Palandöken konuyla ilgili Başbakan'la görüşeceğini ve maddenin düzeltilmesini isteyeceğini de sözlerine ekledi.
"BÖYLE ÇÖZÜM OLMAZ"
İstanbul Bakkallar Odası Başkanı İsmail Keskin de, 'vur abalıya gibi bir durum oldu. Bundan sonra ne olacak bilmiyoruz' dedi.
Esnafın vatandaşın yükünü sırtladığına ve toplum hayatı için çok önemli olduğuna işaret eden Keskin, "Esnaf sahada ve sokakta olduğunda oralar cıvıl cıvıl olur, canlıdır, hareketlidir. Sıkıntıya düşen esnafa koşar. Ama saat 10'dan sonra içki satışını yasaklayıp bakkalları kapattığında yeni problemler ortaya çıkacak" dedi. Eğitim kurumları ve camilerin 100 metre yakınında tekel ürünlerinin satılamayacak olmasını da eleştiren Keskin, "101 metre olduğunu düşünün. Ne olacak şimdi? Adam oradan alıp belki caminin arka duvarında içecek. Başka bir çözüm üretmek lazım. Kapatarak yasaklayarak çözüm olmaz" dedi.

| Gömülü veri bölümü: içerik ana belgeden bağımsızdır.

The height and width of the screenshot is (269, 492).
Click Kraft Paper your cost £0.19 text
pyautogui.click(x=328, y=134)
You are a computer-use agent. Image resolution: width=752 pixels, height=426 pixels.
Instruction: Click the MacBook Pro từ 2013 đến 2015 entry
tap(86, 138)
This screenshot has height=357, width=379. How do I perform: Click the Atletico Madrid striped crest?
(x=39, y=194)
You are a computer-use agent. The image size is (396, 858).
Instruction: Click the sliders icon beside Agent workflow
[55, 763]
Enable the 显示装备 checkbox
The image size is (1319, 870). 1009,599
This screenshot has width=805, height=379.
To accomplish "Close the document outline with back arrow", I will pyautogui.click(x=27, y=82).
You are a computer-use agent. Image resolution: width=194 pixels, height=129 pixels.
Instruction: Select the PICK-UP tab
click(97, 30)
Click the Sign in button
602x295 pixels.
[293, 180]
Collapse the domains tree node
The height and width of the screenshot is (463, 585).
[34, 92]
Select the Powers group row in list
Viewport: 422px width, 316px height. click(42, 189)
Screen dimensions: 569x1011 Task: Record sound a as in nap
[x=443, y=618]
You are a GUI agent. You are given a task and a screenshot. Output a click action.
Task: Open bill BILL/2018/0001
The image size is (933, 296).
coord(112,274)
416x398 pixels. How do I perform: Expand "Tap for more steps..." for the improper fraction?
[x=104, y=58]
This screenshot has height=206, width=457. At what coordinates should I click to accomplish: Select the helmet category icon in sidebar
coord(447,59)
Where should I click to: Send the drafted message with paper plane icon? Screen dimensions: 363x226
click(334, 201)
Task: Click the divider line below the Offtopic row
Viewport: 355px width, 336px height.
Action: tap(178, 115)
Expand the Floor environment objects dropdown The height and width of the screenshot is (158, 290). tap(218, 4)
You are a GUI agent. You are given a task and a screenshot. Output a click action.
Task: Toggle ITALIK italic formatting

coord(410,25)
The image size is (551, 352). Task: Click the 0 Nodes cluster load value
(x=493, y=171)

Esnafın zaten AVM'ler nedeniyle zor durumda olduğunu kaydeden Keskin, destek verilmesi gereken yerde elindekileirn de alındığını ve bu yaşananların esnafları büyük sıkıntıya sokacağını savundu. TESK'i de kendilerine yeteri kadar sahip çıkmamakla eleştiren Keskin, "Benim görevim sorunları rapor edip, derleyip sunmaktır. Burada sorunları çözecek olan ise TESK'tir. Ama maalesef bu noktada çok yetersiz kalıyor" diye konuştu.